**TASK**
Please report the number of lines in the entries below that contain "agent", with nothing added.

**SUPPLIED INFORMATION**
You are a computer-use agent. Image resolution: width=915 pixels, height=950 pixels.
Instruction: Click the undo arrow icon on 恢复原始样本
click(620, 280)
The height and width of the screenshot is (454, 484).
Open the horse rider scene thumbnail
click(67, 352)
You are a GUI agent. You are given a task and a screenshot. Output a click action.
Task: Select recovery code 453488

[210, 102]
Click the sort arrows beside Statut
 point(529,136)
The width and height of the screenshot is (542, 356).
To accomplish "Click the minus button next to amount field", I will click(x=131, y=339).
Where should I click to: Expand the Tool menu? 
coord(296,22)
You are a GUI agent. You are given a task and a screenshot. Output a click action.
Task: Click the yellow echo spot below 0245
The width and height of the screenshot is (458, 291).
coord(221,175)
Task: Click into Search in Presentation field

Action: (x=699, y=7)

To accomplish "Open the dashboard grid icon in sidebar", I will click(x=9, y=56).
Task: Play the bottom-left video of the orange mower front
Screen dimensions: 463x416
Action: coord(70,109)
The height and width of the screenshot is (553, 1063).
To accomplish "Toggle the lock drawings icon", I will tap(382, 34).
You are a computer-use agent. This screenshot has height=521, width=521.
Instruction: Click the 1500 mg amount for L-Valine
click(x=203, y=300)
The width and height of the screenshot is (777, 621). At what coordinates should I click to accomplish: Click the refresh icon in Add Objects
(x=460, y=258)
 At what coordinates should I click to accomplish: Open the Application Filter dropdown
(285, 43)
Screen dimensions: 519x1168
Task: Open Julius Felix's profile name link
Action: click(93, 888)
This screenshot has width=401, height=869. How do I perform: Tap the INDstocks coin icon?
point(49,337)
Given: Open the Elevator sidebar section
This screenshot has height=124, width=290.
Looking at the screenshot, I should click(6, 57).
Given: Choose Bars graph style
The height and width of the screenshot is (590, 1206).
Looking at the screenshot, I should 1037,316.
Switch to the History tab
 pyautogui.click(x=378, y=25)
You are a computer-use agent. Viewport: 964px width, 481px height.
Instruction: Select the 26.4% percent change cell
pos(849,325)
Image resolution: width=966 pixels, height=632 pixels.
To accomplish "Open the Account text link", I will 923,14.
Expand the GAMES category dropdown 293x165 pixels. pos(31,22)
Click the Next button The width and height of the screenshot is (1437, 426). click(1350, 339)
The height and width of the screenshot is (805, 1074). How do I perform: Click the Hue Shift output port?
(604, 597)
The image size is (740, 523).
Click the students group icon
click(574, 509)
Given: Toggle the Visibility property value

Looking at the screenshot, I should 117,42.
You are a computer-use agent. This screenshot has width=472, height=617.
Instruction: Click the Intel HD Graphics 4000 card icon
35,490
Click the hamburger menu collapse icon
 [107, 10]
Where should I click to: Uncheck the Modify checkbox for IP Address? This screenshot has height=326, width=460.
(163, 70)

**SOLUTION TO THIS PROBLEM**
6